The 15th Five-Year Plan offered a chance to correct these negative trends and get China’s climate ambitions back on track, but it is an opportunity the government appears to have missed ... Instead, they changed the way they calculate energy intensity, perhaps to disguise the failure to meet Xi’s target, and set a looser ambition for the next five years. "
https://e360.yale.edu/features...
"[2026 Feb 10] Despite media and other reports that China is into “green energy,” the country is still using coal to power its economy, with about 80 to 100 gigawatts of coal-fired capacity added in 2025.
The Statistical Review of World Energy reports that coal accounted for 58% of China’s primary energy consumption in 2024, with fossil fuels accounting for a whopping 88%.
Coal also provided 58% of China’s electricity generation in 2024.
While a report by Ember indicates that populous developing countries like China and India “led the charge in adding more renewable energies” in the first half of 2025, their generation shares show that coal is still king in these countries, and their coal-fired capacity additions indicate that coal will continue to power their economies for the foreseeable future.
The Statistical Review of World Energy reports that coal accounted for 58% of China’s primary energy consumption in 2024. Oil was at 20% and natural gas at 10%. That means that 88% of China’s energy came from fossil fuels. Carbon-free energy (nuclear, hydroelectric, solar, wind, and most other renewables) only provided 12%. Since 2000, China has more than tripled its coal consumption and now uses more coal than the rest of the world’s combined usage, burning 56% of the world’s coal. As Doomberg points out, China consumes almost 20 times the combined consumption of coal by the 27 member states of the European Union, based on 2024 data.
"In 2024, China released 11,173 million metric tons of carbon dioxide — 31.5% of the world’s total. That was about 4.5 times as much as the European Union and almost 2.5 times the amount that the United States released.

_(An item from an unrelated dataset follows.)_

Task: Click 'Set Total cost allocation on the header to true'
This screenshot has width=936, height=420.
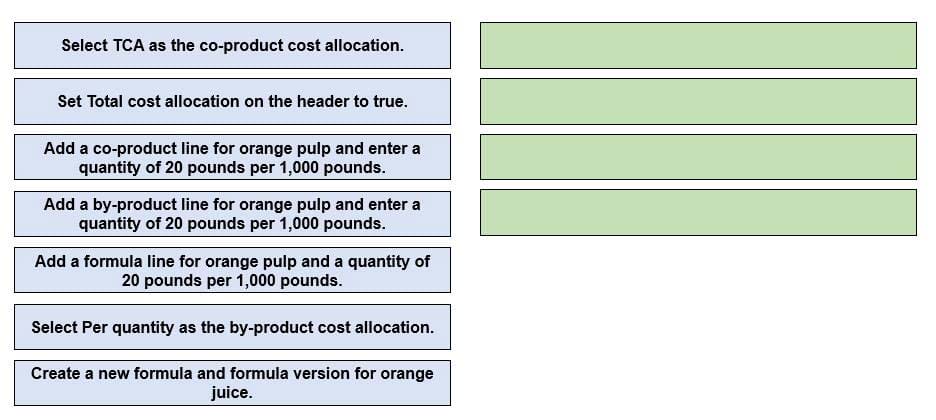Action: coord(232,101)
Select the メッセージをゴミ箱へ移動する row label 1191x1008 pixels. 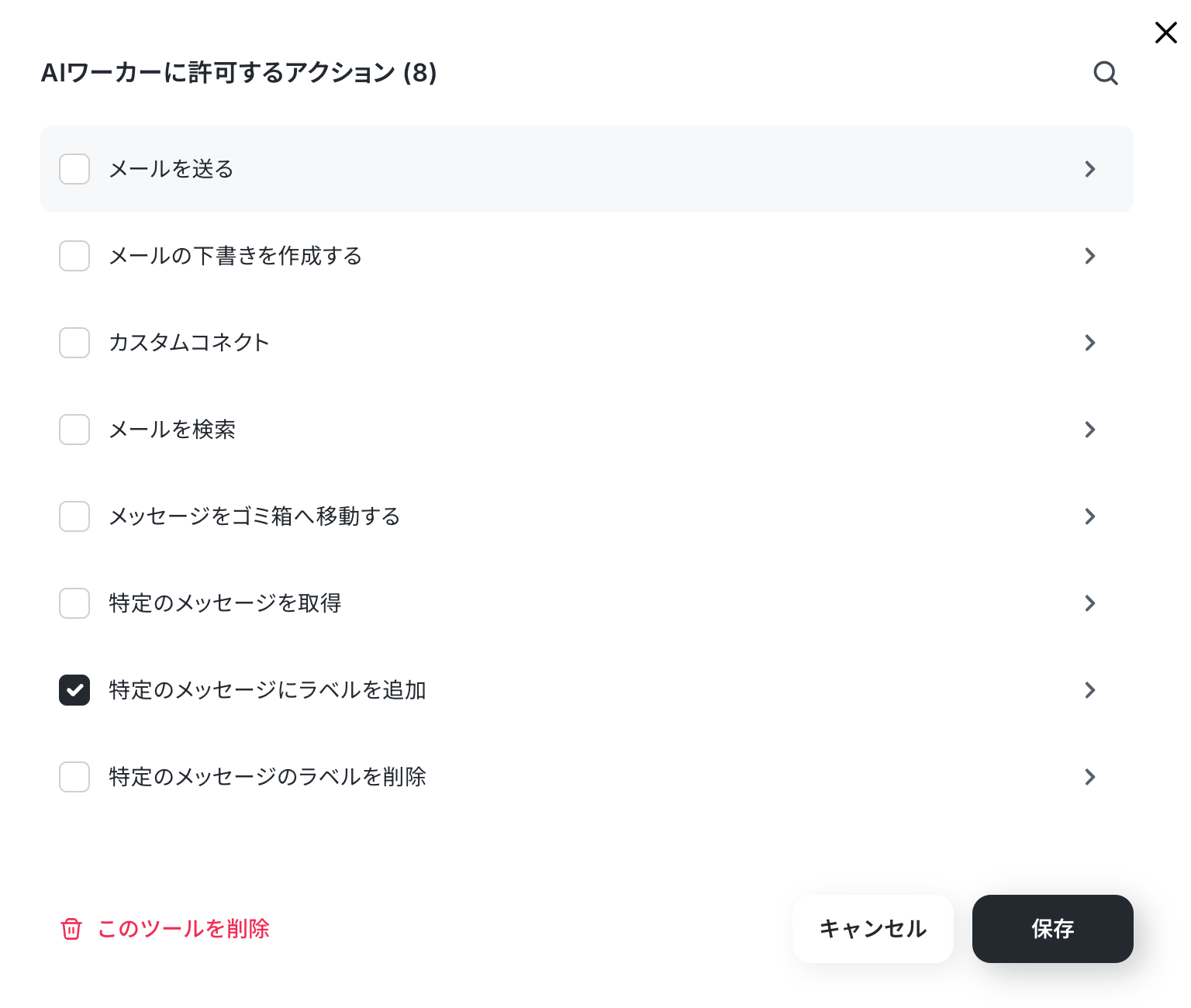pyautogui.click(x=254, y=516)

China produced 57.8% of its electricity from coal and 33.7% from renewables and hydropower. It is unlikely that China has since switched those numbers so radically when it expanded the capacity of coal-fired plants more in the first half of 2025 than at any time in the past nine years, according to DW. It did so by adding between 80 and 100 gigawatts of new coal power to its grid in 2025, with 21 gigawatts of those gigawatts added in the first half of 2025
The reason that China and India will not divest themselves of coal is that they need affordable and reliable power for their industries and for their residents. With the advent of artificial intelligence data centers that are energy hungry, China will be relying on its vast coal-fired grid — larger than all the generating capacity in the United States — to lead the race. It also needs coal capacity to process the rare earth and other critical minerals that the world needs for “green” technologies."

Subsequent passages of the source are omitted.